Giorgio Bezzecchi è vice-presidente nazionale dell’Opera Nomadi e da anni lavora per la promozione sociale, politica e culturale dei rom a Milano. La sua famiglia vive in un campo a Milano, il padre è stato deportato in un campo di concentramento, a cui fortunatamente è sopravvissuto. Il nonno, deportato in un altro campo non è sopravvissuto. Domani tutta la sua famiglia sarà fotografata e schedata, conformemente alle attuali decisioni del prefetto che prevedono un rilevamento completo di tutti i rom residenti nel territorio milanese. E’ stato deciso un rilevamento di identità da parte della polizia su base esclusivamente etnica.
Per inviare messaggi di solidarietà è importante scrivere sia all’indirizzo dell’opera nomadi di Milano, sia della cooperativa Romano Drom, di cui Giorgio è presidente.

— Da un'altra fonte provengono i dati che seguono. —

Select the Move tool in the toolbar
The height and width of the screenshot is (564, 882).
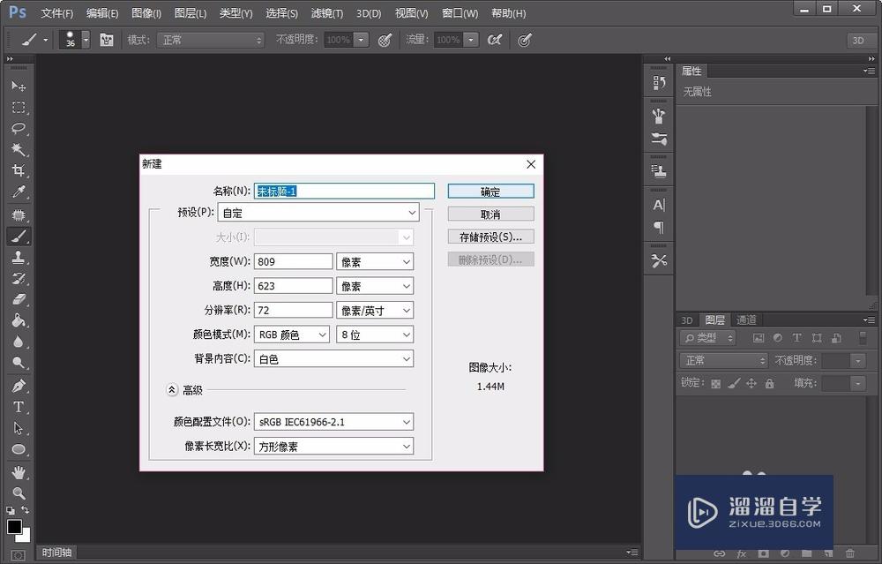[x=19, y=86]
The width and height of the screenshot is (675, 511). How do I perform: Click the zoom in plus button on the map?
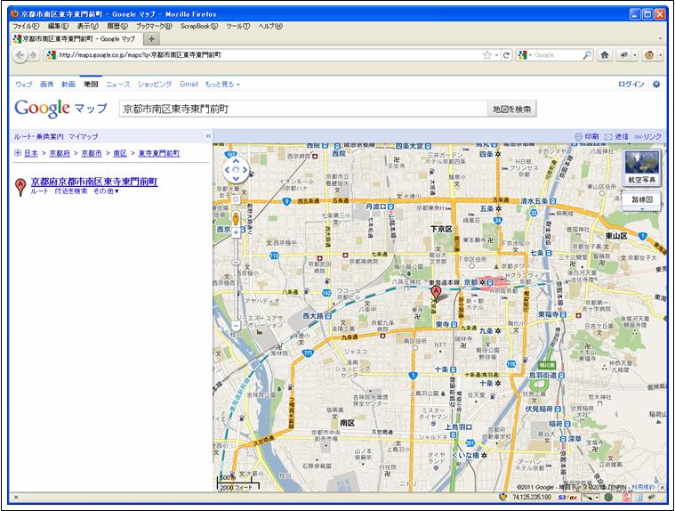point(236,233)
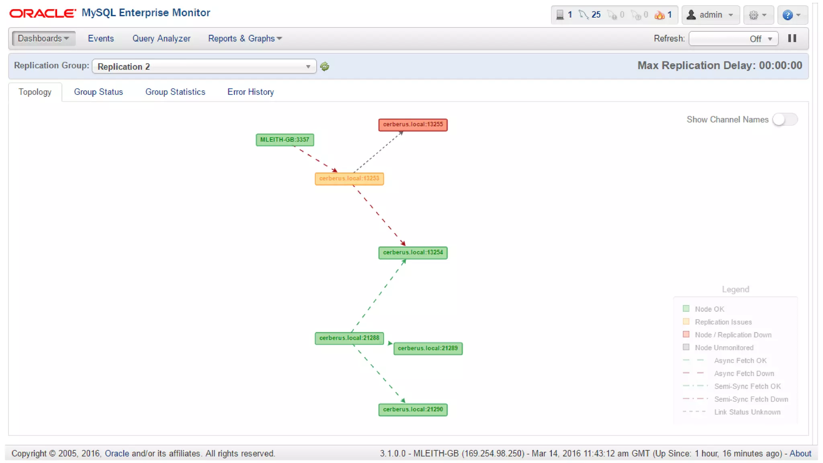The height and width of the screenshot is (463, 823).
Task: Click the fire emergency events icon
Action: [x=659, y=15]
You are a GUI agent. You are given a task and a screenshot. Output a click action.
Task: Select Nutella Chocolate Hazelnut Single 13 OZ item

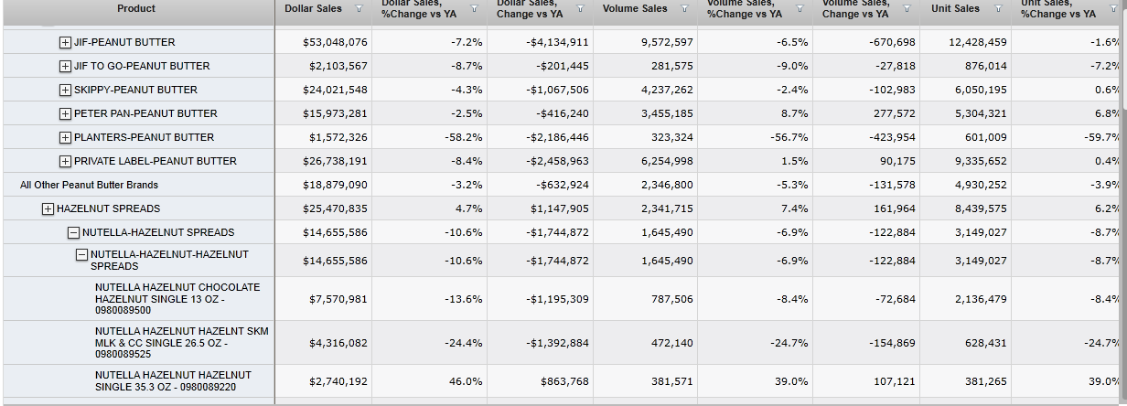tap(177, 298)
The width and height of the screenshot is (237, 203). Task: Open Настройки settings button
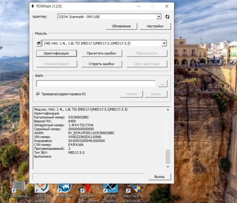tap(155, 26)
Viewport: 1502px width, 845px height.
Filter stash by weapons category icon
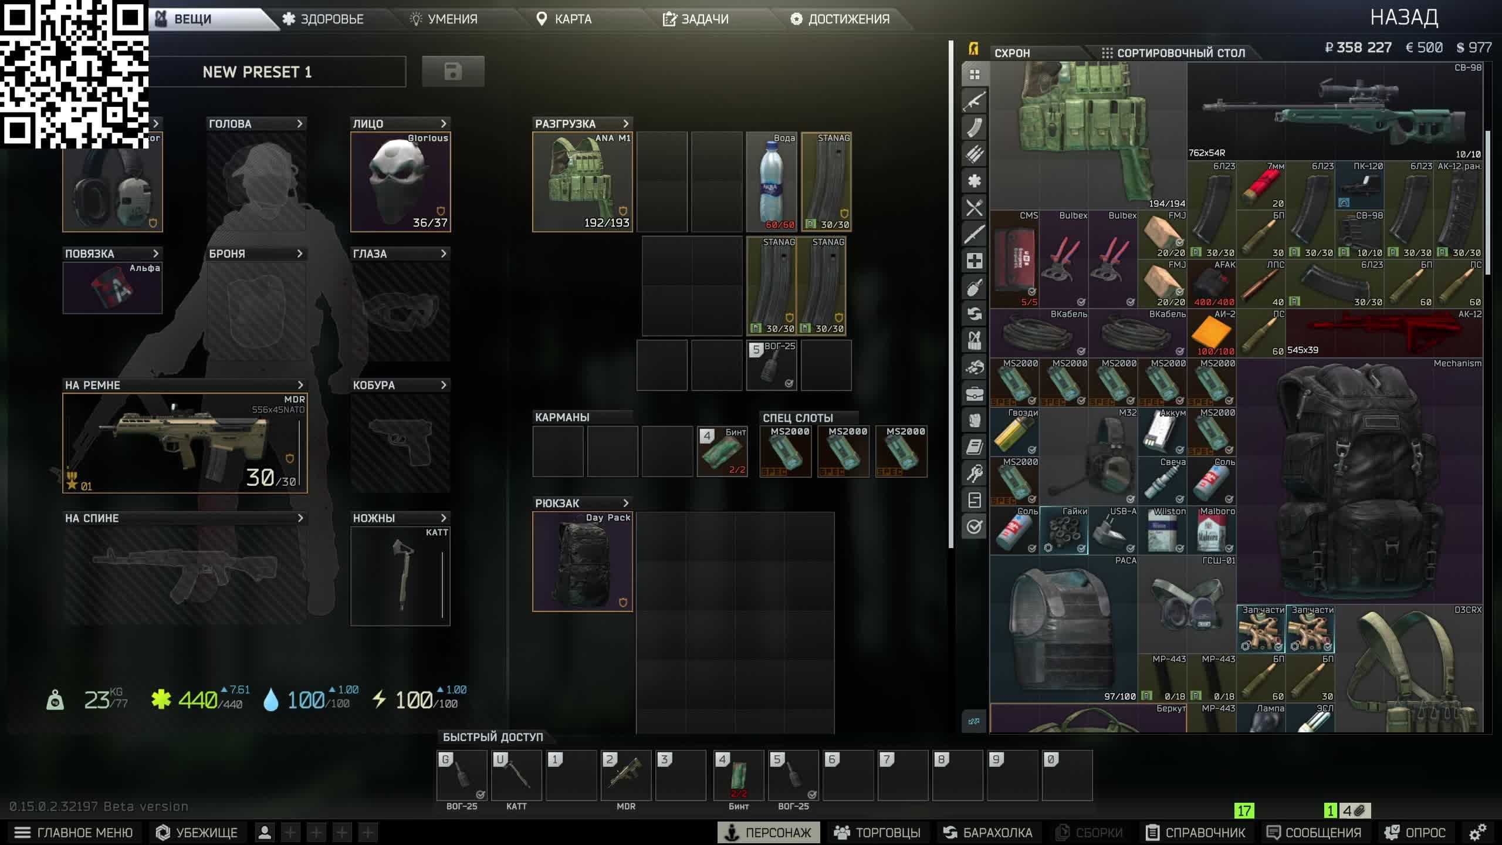[x=974, y=101]
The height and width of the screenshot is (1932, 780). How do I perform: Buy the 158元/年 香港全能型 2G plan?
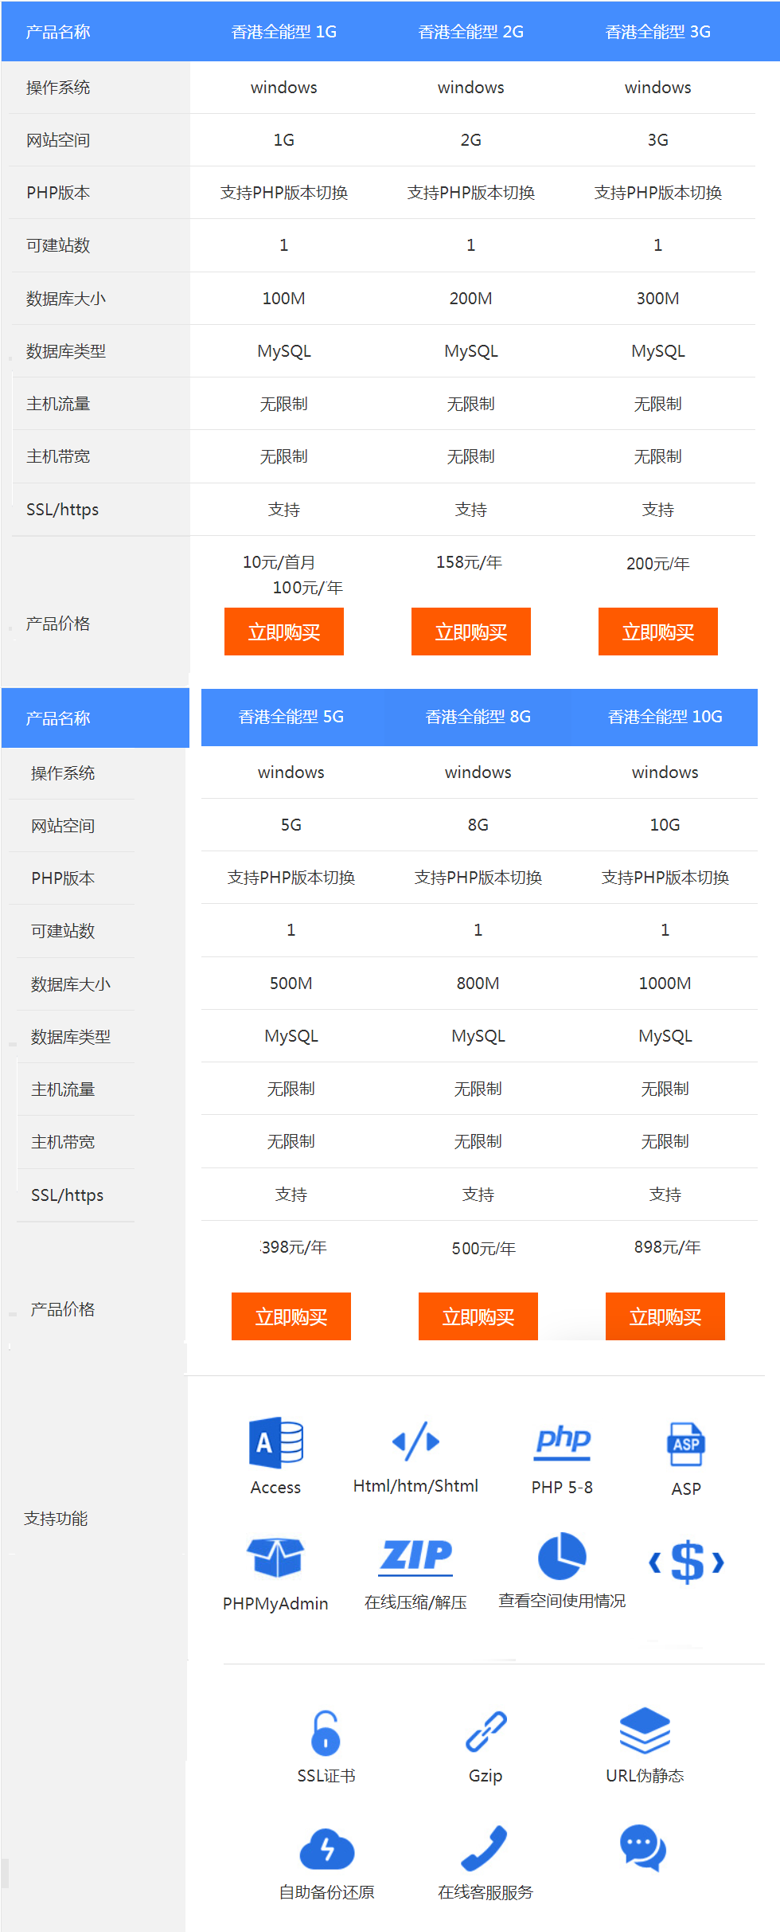pos(471,632)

segreteria@operanomadimilano.org
ROMANDROM@libero.it
Testo della lettera di Giorgio Bezzecchi (Rom-medaglia d’oro al valor civico):
Prossimo intervento differenziale per cittadini Italiani (censimento fotografico e schedatura-Polizia), domani mattina, presso il campo comunale di via Impastato a Milano (famiglie Bezzechi).
Sono passati sessant’anni dalla promulgazione delle leggi razziali e dalla pubblicazione della rivista “La difesa della razza” di Guido Landra e dei primi rastrellamenti che sfociarono dopo un breve periodo di tempo in un ordine esplicito di “internamento degli zingari italiani” in campi di concentramento (Circ.Bocchini 27/04/41), quei “campi del Duce” di cui in Italia si è preferito perdere la memoria.
“RICORDARE PER NON DIMENTICARE”
Sono passati sessant’anni, ma le preoccupazioni, la percezione del pericolo, I PROVVEDIMENTI PUBBLICI SONO GLI STESSI DI OGGI.
E’ agghiaciante quello che sta avvenendo oggi sotto i nostri occhi, a Milano.
Rimanere in SILENZIO oggi vuol dire essere responsabili dei disastri di domani.
NESSUNA collaborazione di Enti o Associazioni è giustificata (VERGOGNA)……..
Mi appello alla società civile,chiedo un sostegno per le comunità di rom e sinti Milanesi………….voci dal silenzio……..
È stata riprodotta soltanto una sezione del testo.